More comparative effectiveness goodness

In this week’s JAMA Internal Medicine, “Comparative Effectiveness of Intensity-Modulated Radiotherapy and Conventional Conformal Radiotherapy in the Treatment of Prostate Cancer After Radical Prostatectomy“:

Importance  Comparative effectiveness research of prostate cancer therapies is needed because of the development and rapid clinical adoption of newer and costlier treatments without proven clinical benefit. Radiotherapy is indicated after prostatectomy in select patients who have adverse pathologic features and in those with recurrent disease.

Objectives  To examine the patterns of use of intensity-modulated radiotherapy (IMRT), a newer, more expensive technology that may reduce radiation dose to adjacent organs compared with the older conformal radiotherapy (CRT) in the postprostatectomy setting, and to compare disease control and morbidity outcomes of these treatments.

Design and Setting  Data from the Surveillance, Epidemiology, and End Results–Medicare–linked database were used to identify patients with a diagnosis of prostate cancer who had received radiotherapy within 3 years after prostatectomy.

Participants  Patients who received IMRT or CRT.

Main Outcomes and Measures  The outcomes of 457 IMRT and 557 CRT patients who received radiotherapy between 2002 and 2007 were compared using their claims through 2009. We used propensity score methods to balance baseline characteristics and estimate adjusted incidence rate ratios (RRs) and their 95% CIs for measured outcomes.

Exercises:
a) In the prostate cancer radiotherapy post, how many IMRT patients and how many CRT patients had their outcomes compared?
b) List every section heading of the study abstract quoted in the prostate cancer radiotherapy post.
c) Continue the prostate cancer radiotherapy post from its final sentence.

Extracted information:
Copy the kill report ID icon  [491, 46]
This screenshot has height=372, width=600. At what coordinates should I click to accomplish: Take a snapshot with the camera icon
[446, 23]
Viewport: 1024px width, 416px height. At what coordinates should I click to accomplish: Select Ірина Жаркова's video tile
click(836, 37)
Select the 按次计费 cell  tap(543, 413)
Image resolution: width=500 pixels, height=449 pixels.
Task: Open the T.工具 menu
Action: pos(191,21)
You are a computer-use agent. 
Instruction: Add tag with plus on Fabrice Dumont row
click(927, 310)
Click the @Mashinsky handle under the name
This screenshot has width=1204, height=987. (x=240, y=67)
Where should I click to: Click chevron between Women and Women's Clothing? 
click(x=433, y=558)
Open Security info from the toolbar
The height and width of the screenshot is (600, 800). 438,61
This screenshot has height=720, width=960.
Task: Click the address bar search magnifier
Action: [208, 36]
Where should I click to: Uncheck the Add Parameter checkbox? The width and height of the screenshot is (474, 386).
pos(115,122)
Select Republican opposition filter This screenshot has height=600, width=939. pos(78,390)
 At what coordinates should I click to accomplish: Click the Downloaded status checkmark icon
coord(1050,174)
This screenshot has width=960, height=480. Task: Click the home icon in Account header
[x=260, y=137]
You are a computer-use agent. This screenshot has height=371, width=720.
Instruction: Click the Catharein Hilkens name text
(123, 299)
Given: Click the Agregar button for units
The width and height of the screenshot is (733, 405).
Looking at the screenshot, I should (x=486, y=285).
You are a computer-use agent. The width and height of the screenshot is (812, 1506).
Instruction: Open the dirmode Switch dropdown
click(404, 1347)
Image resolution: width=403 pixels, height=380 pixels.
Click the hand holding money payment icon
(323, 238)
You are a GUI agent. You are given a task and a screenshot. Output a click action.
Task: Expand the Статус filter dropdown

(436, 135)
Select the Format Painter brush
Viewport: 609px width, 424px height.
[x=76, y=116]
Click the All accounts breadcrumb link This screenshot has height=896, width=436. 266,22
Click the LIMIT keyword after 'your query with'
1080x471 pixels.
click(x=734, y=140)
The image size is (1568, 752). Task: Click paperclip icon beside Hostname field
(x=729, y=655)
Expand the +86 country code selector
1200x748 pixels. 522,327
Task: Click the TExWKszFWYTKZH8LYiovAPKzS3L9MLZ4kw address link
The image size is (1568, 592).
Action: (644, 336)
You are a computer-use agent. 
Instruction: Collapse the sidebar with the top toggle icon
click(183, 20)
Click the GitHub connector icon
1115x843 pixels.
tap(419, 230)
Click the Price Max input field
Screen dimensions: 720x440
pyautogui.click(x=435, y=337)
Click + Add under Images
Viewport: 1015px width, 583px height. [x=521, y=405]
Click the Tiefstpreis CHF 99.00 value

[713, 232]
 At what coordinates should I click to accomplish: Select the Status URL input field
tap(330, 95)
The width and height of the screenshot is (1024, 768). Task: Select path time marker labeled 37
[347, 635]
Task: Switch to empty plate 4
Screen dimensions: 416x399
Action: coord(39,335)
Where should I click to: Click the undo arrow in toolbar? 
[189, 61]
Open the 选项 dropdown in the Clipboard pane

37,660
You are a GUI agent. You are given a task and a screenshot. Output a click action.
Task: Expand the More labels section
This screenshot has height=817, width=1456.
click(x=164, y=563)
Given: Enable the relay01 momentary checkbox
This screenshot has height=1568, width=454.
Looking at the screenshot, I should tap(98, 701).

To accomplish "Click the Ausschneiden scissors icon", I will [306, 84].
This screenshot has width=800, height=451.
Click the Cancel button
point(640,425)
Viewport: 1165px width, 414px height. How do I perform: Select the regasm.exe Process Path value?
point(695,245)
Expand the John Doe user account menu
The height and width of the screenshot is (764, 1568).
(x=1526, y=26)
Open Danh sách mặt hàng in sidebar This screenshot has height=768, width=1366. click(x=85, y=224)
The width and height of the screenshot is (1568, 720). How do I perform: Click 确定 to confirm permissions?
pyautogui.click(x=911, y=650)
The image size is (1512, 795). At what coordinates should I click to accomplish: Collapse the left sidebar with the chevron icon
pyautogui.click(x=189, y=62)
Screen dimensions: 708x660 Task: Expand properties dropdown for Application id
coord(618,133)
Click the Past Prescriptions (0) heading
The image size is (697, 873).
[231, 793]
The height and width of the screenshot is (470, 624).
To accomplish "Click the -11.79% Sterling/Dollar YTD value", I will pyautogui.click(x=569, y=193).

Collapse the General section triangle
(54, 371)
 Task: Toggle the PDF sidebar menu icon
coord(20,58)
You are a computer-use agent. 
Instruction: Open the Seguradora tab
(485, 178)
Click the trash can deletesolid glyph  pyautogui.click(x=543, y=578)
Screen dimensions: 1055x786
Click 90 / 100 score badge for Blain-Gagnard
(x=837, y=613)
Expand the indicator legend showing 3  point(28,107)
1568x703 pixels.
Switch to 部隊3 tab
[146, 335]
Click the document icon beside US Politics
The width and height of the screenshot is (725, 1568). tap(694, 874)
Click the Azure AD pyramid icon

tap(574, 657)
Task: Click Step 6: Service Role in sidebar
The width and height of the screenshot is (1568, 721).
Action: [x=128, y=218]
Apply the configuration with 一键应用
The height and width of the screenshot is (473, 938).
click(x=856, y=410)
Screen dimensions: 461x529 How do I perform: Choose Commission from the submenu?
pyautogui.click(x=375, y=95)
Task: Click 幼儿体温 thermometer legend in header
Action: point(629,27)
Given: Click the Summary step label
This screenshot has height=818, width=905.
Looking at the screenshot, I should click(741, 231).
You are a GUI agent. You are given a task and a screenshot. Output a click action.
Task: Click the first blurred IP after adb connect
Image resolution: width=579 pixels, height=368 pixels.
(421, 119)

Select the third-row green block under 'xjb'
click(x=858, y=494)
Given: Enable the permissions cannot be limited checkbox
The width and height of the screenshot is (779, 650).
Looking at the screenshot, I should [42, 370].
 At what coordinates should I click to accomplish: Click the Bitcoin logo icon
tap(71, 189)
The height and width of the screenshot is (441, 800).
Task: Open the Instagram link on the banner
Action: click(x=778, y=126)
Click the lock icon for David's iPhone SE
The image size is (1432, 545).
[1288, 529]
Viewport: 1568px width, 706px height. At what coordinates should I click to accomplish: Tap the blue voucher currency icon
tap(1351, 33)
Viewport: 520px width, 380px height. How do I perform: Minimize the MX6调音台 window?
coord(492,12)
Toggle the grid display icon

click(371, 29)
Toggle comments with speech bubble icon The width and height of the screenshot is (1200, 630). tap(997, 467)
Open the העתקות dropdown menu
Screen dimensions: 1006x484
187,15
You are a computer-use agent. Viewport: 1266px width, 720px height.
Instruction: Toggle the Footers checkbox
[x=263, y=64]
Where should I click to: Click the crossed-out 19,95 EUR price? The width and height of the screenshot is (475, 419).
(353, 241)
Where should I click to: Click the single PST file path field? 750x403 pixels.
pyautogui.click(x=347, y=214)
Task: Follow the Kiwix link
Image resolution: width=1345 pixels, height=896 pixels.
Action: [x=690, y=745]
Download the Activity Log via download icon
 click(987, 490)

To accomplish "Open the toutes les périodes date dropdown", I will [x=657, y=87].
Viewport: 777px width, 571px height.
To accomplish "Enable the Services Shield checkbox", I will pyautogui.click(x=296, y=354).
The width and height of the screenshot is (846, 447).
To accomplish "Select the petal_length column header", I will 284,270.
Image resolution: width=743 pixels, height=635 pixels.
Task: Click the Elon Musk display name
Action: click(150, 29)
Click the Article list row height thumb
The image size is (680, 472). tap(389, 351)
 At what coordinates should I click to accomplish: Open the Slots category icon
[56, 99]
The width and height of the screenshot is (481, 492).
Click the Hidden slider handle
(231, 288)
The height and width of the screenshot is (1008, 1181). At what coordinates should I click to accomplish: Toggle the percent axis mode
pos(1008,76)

Answers for each item:
a) 457 IMRT patients and 557 CRT patients.

b) Importance; Objectives; Design and Setting; Participants; Main Outcomes and Measures

c)
Some patients benefit from radiation therapy after a prostatectomy. But the original method, conformal radiotherapy (CRT) required a fairly large amount of radiation. Intensity-modulated radiotherapy was supposed to fix this. It cost a lot more, though. Nonetheless, it went from being non-existent in 2000 to more than 82% of radiation therapy in 2009.

Is it better though? Does it reduce morbidity and mortality? Wouldn’t it be nice to know?

That’s what this study did. It used existing data to look at what happened to patients who received each type of therapy for three years after their prostatectomies. What did they find? There were basically no difference in the adjusted number of events between IMRT and CRT for each 100 person years with respect to the diagnosis of gastrointestinal events (9.4 vs. 9.9), urinary incontinence (11.8 vs. 12.0), or erectile dysfunction (11.7 vs. 13.8). There was also no significant difference in treatment for recurrent disease.

So why are we paying so much more for IMRT? Why is it being used in more than 80% of cases?